Sadly, financial collapses, coups, civil strife and war are common around the world. What is it like to work in HR when your country is in the midst of intense conflict? I asked Liudmyla (Lucy) Kovalova CEO, G. U. N. Academy Ltd in Ukraine what challenges HR managers were currently facing as the country struggles through a period of conflict. Kovalova says the first problem is the simple fact of the staggering economy. Money is tight, investment dries up, and that ends up affecting most businesses; quite a few do not survive. HR’s first task is the same as in any company under financial pressure – help cut costs across the organization often by assisting with downsizing, seeking ways to control salary and benefits costs and finding ways to do more with less within the department.

One might think that recruitment would be the least of HR worries in a time of downsizing and high unemployment; however that is not the case. In Ukraine many qualified specialists have left the country leaving companies with a talent shortage in some key areas. HR is faced with finding scarce talent to fill the holes, outsourcing work, or supporting people who are plugging the gaps in jobs they are not yet fully qualified for.

More than ever, in the midst of an on-going crisis HR needs to be clear about the reality of the current situation and clear about what their short-term priorities are. It is not a time for sitting back and hoping things go back to normal. HR cannot make problems disappear, however they can make progress on important short-term goals that will help the company stay alive in tough times.

Managing Stress

Stress is heightened in times of conflict. It affects people from the top to the bottom of the company, it colours relationships with suppliers and clients, and it wears down friends and family. Ignoring the issue or telling people to “be tough” is not an effective strategy. Chronic stress will degrade performance at a time when company survival may be at stake. This means managing stress must be one of HR’s short-term priorities.

A lot can be done simply by alerting managers to how damaging chronic stress is and asking them to manage it in their department. There are simple things managers can do such as being careful not to push people hard, making sure people get exercise, encouraging humour and not neglecting their own physical and mental health.

Another useful approach for controlling stress while moving the company forward is to get people focused on achievable short term goals. Keeping busy, and enjoying small accomplishments, is good therapy.
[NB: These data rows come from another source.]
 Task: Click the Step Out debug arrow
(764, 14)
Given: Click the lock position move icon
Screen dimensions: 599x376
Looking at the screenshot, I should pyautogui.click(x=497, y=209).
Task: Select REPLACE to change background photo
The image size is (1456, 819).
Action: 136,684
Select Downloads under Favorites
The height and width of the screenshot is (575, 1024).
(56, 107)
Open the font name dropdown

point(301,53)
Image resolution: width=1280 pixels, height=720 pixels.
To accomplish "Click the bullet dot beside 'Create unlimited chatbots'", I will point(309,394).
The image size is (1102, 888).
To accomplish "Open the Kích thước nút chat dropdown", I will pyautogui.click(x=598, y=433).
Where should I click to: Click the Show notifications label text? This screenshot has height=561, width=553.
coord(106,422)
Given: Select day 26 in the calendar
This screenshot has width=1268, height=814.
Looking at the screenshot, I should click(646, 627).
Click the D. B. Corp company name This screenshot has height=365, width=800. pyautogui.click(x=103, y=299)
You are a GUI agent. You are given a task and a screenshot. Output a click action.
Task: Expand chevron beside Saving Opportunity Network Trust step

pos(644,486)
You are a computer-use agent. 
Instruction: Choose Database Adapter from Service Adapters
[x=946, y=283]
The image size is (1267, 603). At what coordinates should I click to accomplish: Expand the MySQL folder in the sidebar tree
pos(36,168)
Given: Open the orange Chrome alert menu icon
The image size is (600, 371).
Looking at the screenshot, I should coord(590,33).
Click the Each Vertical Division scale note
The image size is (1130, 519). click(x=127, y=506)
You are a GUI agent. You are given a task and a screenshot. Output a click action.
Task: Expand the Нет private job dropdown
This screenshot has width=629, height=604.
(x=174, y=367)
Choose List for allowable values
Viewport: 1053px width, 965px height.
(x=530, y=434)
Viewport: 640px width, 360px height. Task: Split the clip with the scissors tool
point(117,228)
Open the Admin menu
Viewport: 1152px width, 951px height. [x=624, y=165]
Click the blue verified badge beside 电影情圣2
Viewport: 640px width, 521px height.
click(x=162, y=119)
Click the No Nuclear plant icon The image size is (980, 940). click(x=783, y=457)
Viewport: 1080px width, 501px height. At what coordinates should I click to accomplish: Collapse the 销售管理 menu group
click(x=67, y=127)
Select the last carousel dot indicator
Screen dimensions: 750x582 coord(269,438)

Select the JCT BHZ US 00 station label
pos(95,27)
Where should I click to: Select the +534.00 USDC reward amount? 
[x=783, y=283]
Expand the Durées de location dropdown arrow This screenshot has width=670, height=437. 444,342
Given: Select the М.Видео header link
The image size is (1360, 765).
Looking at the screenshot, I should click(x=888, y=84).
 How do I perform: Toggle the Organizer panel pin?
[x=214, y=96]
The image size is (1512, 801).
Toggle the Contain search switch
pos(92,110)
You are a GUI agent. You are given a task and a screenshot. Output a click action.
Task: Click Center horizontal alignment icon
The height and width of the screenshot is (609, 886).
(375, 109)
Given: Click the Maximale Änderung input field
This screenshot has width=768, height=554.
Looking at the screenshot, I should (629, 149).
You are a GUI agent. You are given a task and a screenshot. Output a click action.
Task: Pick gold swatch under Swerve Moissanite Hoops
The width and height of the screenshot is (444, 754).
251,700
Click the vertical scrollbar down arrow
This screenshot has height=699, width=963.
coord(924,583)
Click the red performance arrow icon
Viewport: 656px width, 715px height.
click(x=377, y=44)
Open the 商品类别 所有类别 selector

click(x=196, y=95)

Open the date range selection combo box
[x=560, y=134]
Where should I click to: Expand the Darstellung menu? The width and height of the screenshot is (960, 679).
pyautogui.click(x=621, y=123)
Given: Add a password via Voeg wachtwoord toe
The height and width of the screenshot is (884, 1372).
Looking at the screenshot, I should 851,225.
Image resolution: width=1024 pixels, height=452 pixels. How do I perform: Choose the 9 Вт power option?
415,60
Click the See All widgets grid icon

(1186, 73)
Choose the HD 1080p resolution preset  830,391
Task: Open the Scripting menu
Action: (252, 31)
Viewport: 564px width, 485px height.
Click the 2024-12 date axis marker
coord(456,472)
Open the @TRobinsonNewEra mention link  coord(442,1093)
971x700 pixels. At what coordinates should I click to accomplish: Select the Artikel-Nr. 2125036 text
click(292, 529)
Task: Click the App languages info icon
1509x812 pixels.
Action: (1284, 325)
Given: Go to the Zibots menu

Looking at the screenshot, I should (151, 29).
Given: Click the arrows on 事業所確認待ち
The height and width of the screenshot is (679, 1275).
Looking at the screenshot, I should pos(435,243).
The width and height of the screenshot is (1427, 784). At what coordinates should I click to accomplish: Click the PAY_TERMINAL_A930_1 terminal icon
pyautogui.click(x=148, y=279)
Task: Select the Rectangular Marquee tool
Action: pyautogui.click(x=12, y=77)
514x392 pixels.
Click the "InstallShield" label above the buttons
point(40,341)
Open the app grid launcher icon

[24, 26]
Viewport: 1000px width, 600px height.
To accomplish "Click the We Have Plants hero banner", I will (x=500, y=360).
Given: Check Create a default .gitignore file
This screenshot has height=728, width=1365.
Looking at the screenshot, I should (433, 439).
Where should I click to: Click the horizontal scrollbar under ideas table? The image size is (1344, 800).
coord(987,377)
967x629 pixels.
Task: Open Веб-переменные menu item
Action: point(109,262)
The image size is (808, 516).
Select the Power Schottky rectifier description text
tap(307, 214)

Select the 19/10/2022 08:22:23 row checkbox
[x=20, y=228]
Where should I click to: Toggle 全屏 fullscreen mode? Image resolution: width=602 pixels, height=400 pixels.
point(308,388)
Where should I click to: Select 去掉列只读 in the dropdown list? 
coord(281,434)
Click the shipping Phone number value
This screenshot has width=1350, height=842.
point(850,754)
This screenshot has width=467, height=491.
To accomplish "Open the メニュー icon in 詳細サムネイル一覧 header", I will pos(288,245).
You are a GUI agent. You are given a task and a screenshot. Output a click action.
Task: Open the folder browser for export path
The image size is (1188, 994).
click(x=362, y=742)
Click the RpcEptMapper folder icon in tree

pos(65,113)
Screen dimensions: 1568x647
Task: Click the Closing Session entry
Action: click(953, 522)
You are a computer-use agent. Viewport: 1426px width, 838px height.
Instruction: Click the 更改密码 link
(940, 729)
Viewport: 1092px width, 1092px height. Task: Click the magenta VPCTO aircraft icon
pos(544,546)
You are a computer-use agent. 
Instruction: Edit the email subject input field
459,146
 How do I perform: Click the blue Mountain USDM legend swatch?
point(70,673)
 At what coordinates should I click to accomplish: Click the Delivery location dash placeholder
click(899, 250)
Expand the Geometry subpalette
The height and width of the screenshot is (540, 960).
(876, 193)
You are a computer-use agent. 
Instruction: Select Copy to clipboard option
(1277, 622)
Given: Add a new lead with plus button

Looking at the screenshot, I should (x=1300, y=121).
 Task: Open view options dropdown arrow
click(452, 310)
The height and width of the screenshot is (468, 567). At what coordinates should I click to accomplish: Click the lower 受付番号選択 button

Dr. Richard Boyatzis notes that helping others is a good way to reduce stress. HR can arrange opportunities for people to help one another or help less fortunate people outside the company. These acts of charity do not need to be great heroic works; even simple things like tidying up a park or offering tutoring to student can help alleviate stress.

Day by day

I asked an Argentinian HR expert what it was like to live through the financial crisis in 1998. He said “Everything becomes very short term”. I was hoping for some easy trick for thriving in difficult times, but he had nothing to offer. Perhaps simply the recognition that we have to live and work day-by-day; adapting and making the best of the situation is the only ‘solution’ we have.

With luck you will never face extremely serious economic or political crises. However, it is prudent to have a sense what it might be like in difficult times. If those difficult times do happen, it will be great if HR can step forward and take a lead in helping the company respond to the crisis.